* Task requirements
Excluding pictures, retype exactly the lines from the one with "Screen dimensions: 1110x1049" through the end of the records that follow.

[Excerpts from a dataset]

╭──

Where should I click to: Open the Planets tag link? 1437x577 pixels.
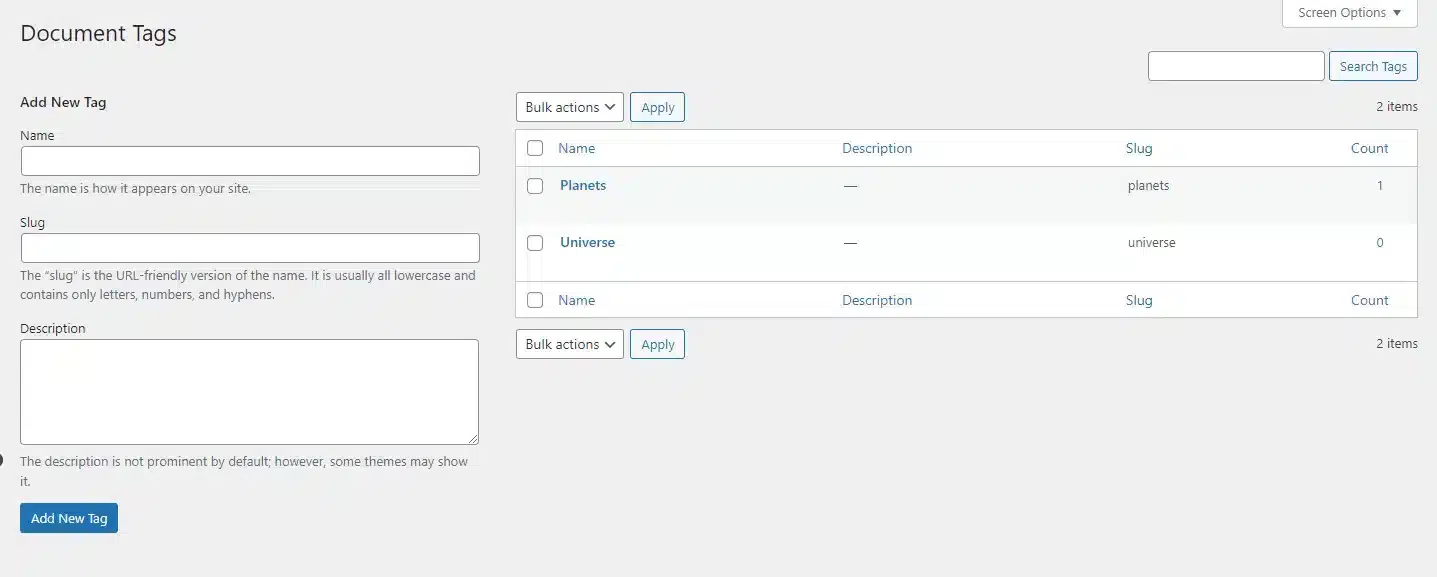click(583, 185)
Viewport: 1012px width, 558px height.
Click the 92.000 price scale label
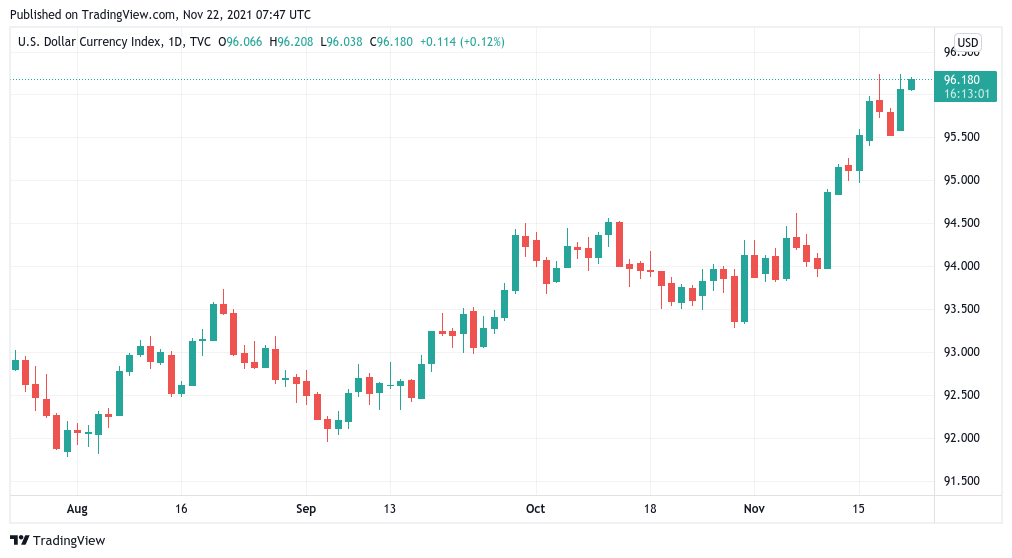[x=962, y=438]
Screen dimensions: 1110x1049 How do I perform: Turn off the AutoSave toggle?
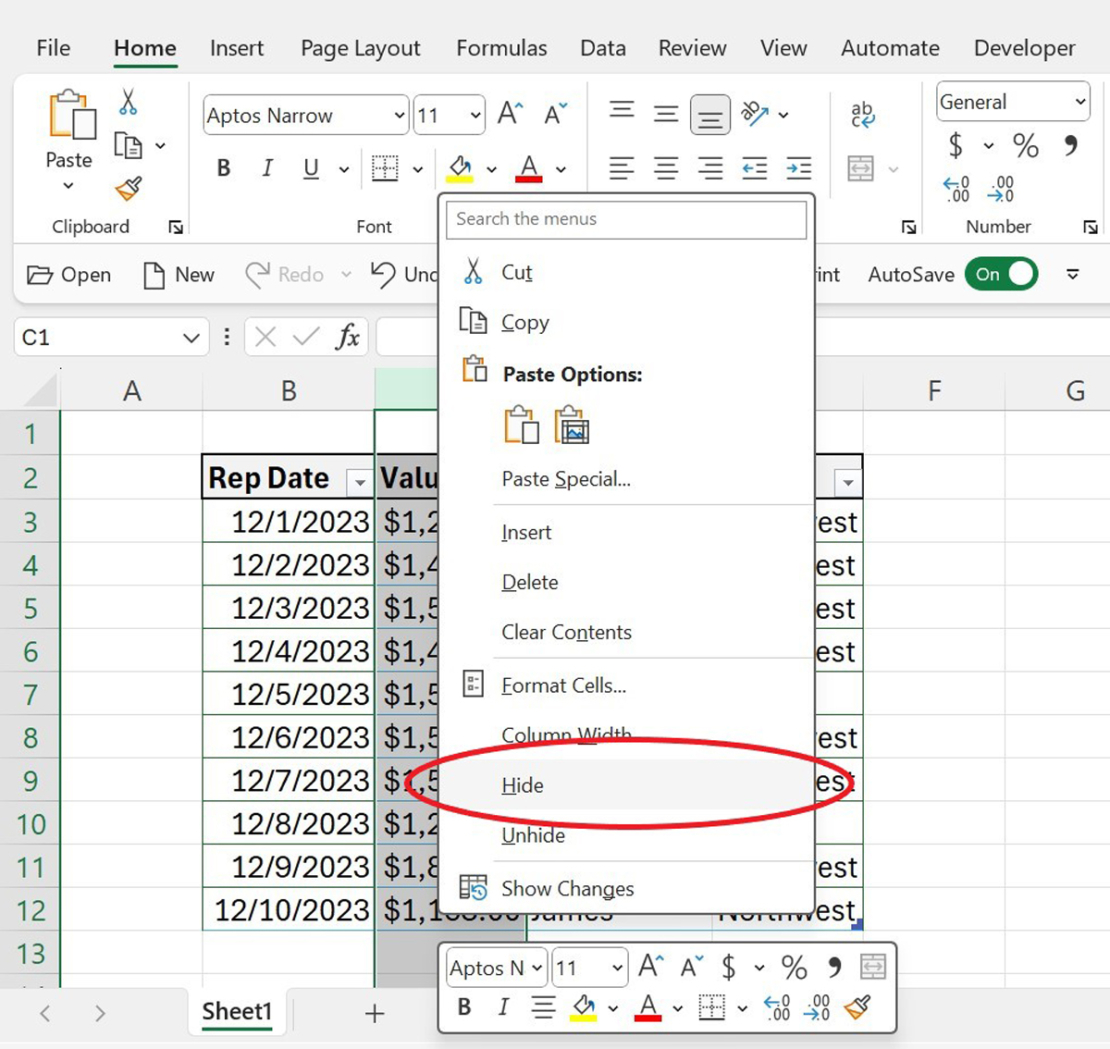[1001, 274]
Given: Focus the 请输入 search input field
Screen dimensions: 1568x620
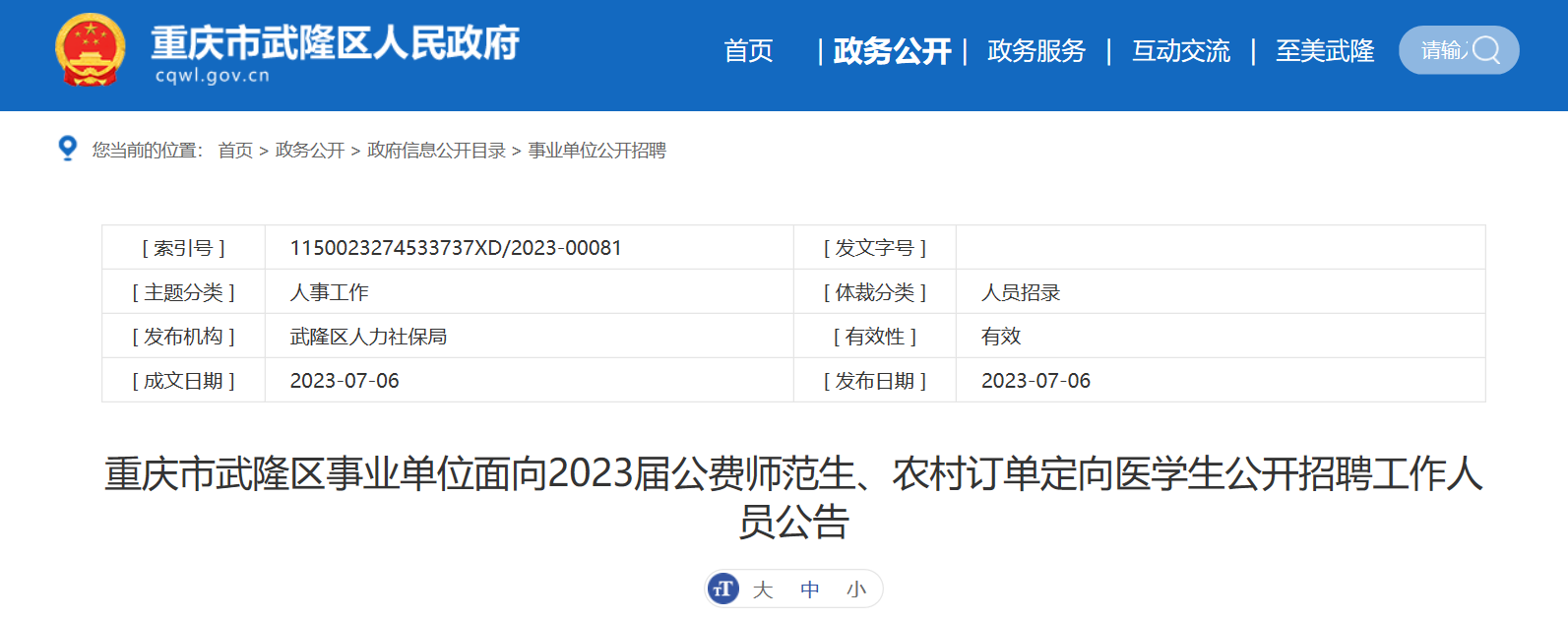Looking at the screenshot, I should (x=1441, y=50).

╰──

* Answer section
Screen dimensions: 1110x1049 How do I perform: Turn off the AutoSave toggle?
[1001, 274]
Given: Focus the 请输入 search input field
Screen dimensions: 1568x620
Looking at the screenshot, I should (x=1441, y=50).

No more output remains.